Aprendi, por força de algumas circunstâncias especiais e vivências, algumas delas em plena atividade profissional, a dar valor e mérito aos palhaços. Para felicidade deles, as crianças ainda são dos poucos que os apreciam e lhes dão a importância que merecem. E, bem vistas as coisas, falamos de gente que se esgadanha para dar aos outros um pouco da felicidade que eles próprios podem nem ter.

A partir do momento em que pinta o rosto de vermelhos e brancos intensos, veste aquela jaleca comprida e multicor a condizer com os sapatos onde parecem caber todos os segredos de uma vida, o palhaço é-o para os outros. Não importa se está contente ou triste, se está bem na vida ou atravessa  um deserto de sofrimento… No seu palco, estampa-se com um riso de orelha a orelha na face e assume a sua condição de servir travessas de felicidade e alegria em doses bem generosas. E é disso que se trata: de generosidade às carradas. Dizem que um palhaço finge. Não, não finge, nem pode fazê-lo. Não é capaz de fazê-lo, porque é a sua condição: ser palhaço, jogral, histrião, polichinelo, bobo, arlequim, truão, chocarreiro, saltimbanco. Tudo isso, e ele próprio. Tudo isso, é ele próprio.

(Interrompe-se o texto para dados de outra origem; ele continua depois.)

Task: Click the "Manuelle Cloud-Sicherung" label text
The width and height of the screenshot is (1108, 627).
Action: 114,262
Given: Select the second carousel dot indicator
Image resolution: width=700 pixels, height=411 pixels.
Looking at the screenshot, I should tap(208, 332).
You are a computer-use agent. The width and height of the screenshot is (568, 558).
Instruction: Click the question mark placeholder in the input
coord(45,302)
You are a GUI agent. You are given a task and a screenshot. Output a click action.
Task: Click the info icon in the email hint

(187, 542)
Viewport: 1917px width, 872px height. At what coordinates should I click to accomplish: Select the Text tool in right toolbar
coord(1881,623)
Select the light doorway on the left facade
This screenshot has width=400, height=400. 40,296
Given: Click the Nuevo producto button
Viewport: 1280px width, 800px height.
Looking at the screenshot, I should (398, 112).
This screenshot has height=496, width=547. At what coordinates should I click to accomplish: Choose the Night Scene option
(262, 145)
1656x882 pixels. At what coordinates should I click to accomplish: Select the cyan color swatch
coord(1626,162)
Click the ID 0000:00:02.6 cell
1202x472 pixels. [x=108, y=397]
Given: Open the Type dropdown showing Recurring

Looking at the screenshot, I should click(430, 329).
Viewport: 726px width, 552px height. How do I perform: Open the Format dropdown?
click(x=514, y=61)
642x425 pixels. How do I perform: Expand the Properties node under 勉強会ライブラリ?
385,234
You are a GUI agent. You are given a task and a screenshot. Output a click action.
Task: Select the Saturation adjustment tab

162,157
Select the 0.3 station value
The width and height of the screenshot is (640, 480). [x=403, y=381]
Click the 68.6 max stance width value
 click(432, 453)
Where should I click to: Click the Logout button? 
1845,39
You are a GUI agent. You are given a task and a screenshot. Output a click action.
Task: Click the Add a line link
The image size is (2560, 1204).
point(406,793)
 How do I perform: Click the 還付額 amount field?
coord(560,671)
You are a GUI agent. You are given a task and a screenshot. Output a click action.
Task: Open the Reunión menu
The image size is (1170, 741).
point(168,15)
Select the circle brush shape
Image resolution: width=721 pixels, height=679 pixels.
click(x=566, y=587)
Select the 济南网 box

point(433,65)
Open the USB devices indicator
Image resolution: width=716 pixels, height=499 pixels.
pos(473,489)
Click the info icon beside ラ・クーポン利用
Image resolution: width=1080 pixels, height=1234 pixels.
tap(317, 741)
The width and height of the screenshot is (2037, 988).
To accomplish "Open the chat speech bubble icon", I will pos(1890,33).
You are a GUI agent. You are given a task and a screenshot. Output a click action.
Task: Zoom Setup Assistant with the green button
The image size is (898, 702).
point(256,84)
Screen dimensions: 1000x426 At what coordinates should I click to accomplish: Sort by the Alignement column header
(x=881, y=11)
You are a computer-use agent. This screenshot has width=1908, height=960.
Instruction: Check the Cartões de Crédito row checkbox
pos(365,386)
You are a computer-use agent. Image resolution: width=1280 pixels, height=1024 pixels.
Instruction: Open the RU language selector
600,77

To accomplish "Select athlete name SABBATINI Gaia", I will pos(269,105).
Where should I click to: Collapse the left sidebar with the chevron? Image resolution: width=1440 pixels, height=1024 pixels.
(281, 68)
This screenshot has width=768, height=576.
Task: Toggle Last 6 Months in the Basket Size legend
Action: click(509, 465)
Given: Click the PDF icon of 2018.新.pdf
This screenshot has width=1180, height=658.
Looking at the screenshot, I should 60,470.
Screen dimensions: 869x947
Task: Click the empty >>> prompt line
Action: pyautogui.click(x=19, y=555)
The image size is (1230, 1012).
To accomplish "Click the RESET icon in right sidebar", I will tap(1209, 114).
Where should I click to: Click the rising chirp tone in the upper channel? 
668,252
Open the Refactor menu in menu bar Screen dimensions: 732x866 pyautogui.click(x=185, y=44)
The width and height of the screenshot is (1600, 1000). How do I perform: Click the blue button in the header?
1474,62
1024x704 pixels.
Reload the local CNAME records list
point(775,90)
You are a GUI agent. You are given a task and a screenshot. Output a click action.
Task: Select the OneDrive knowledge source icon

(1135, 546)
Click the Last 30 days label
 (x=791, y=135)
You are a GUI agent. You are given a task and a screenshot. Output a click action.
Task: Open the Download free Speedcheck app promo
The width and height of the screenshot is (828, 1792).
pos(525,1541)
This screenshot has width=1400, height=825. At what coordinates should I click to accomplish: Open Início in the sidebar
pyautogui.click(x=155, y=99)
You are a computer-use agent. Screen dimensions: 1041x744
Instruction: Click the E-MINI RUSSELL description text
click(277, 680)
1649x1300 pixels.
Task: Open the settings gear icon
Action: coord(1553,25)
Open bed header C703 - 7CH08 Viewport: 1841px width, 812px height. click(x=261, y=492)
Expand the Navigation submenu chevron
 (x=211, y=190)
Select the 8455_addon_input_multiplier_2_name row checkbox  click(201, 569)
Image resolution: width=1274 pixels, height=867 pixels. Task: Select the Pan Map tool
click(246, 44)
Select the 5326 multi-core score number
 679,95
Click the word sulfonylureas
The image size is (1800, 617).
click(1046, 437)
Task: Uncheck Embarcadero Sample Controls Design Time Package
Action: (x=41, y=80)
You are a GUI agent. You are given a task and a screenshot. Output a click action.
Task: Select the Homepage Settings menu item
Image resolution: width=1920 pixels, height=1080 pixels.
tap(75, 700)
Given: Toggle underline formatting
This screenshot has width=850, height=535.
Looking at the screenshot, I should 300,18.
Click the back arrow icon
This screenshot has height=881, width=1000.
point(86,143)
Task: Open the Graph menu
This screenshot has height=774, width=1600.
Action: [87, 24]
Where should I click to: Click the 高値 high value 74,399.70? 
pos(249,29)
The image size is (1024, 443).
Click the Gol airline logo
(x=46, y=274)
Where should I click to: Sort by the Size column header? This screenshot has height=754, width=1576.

E é assim, a vida do palhaço. Ninguém quer saber quem ele é antes e depois daquele momento. Mas ele sabe que é aí que se constrói, se destrói e se volta a construir. Sendo ele, deixa de se importar consigo para que a sua audiência, aqueles para quem vive, suba ao monte das bem-aventuranças e aí queira permanecer o resto dos dias, onde a alegria parece não acabar. 

Ninguém tem mais amor do que quem dá a vida pelos seus amigos. (Jo 15, 13)

Vem este assunto a propósito da entrevista ao diácono Rui Ruivo, que hoje é destaque na REDE. Lá para o fim da conversa deixa escapar o desejo de “ser palhaço de Deus”. Para quem não perceber o alcance mais profundo da expressão, soa a ligeireza, imprudência e alguma leviandade. Em boa verdade, é a analogia definitiva do que é ser ministro de Deus: viver para dar-se aos outros e dar-lhes a esperança e a alegria de acreditar. 

Manifestei-vos estas coisas, para que esteja em vós a minha alegria, e a vossa alegria seja completa. (Jo 15, 11)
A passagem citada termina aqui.